The heart of the ruling is the two-pronged test the USPTO used to underpin its decision:

a. What is the meaning of the matter in question, as it appears in the marks and as those marks are used in connection with the goods and services identified in the registrations?

b. Is the meaning of the marks one that may disparage Native Americans?

The office easily established that "Redskin" was meant to mean "Native American" as the Washington Football teams uses it. Putting an actual Native American on the helmet and having the band dance around like "wild injuns" in a Mark Twain novel probably sealed the deal on that.


The second prong goes right after the ridiculous arguments Snyder and the NFL have been making in defense of the nickname:

The question is only as to the second prong, whether the term is disparaging... In other words, respondent's alleged honorable intent and manner of use of the term do not contribute to the determination of whether a substantial composite of the referenced group found REDSKINS to be a disparaging term in the context of respondent's services during the time period 1967-1990, because the services have not removed the Native American meaning from the term and intent does not affect the second prong. If ti is found to be disparaging during the relevant time period, then the Trademark Act mandates removal from the register.

Snyder has been running around the country trying to convince people that he doesn't mean "redskin" offensively, he means it "nobly" or something.

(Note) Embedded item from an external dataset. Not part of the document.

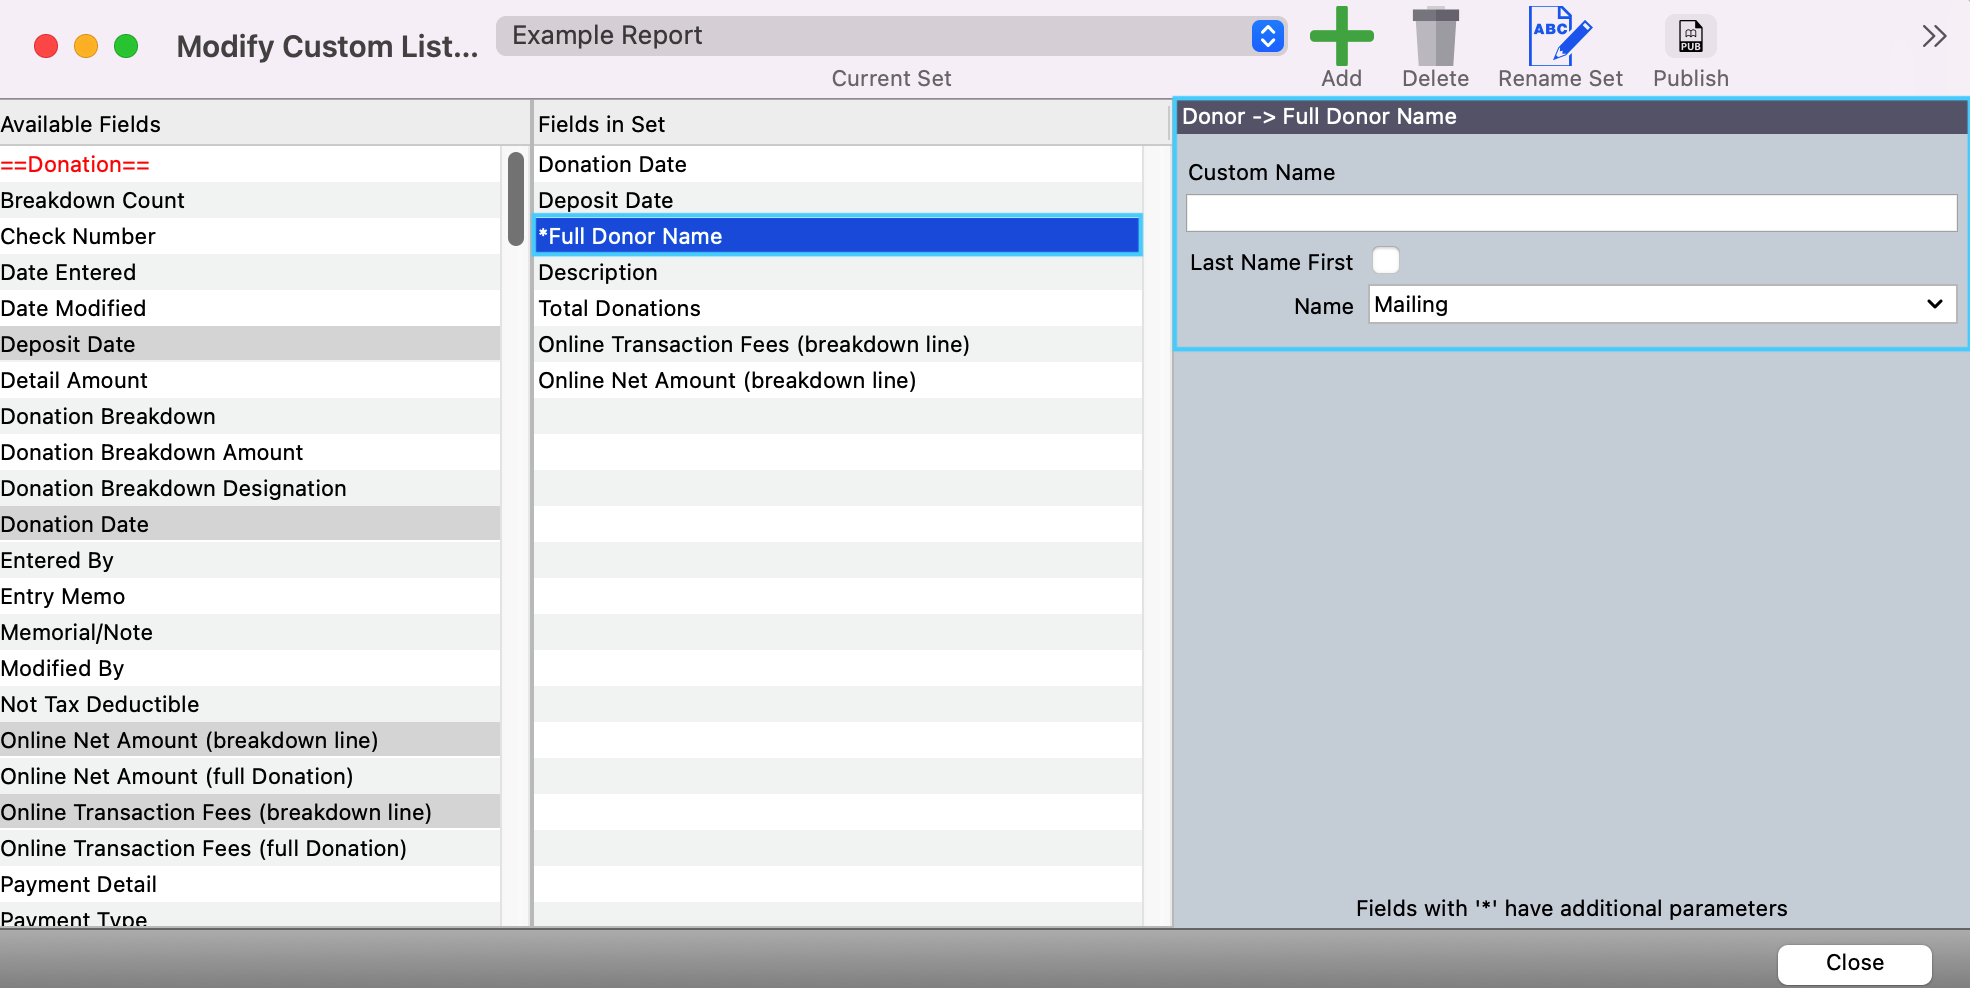The height and width of the screenshot is (988, 1970).
Task: Click the green zoom window button
Action: click(126, 46)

He wants us to think that if he doesn't mean anything offensive by it, then it becomes non-offensive.

In response, the USPTO effectively shot Snyder's buddy and then said, "You were saying something about best intentions?" The office said that Snyder's intent is irrelevant to the question of whether or not "redskins" is offensive.

Ballgame. Once you establish that intent doesn't matter, it's very easy to show that "redskin" is a slur. The decision is 177 pages, but after that bit, there's only one way it could end. The Redskins will appeal, but now they've got to get a court to say, "Actually, 'Redskins' is NOT disparaging to Native Americans." Good luck with that.

Meanwhile, taking away trademark registration from an organization that makes a ton of money selling trademarked gear is huge. The Washington Football Club will still have some right to sue people who infringe on its unregistered mark, but those are very difficult cases to win. Washington will have to go to court and essentially sue somebody for appropriating a slur. Knock-off RGIII jerseys for everybody.


More importantly, I expect that this decision will make the National Football League force Washington Football Club owner Daniel Snyder to stop being racist. Native Americans say it's a slur, people of conscience say it's a slur, and now the federal government says it's a slur. They can continue to fight along all legal avenues against this, but at some point they are going to realize that they are standing in open court arguing for ownership rights over a racial epithet. A football team should know when it's beaten.

Meanwhile, somewhere, I'd like to imagine Chief Wahoo shaking in his caricatured moccasins.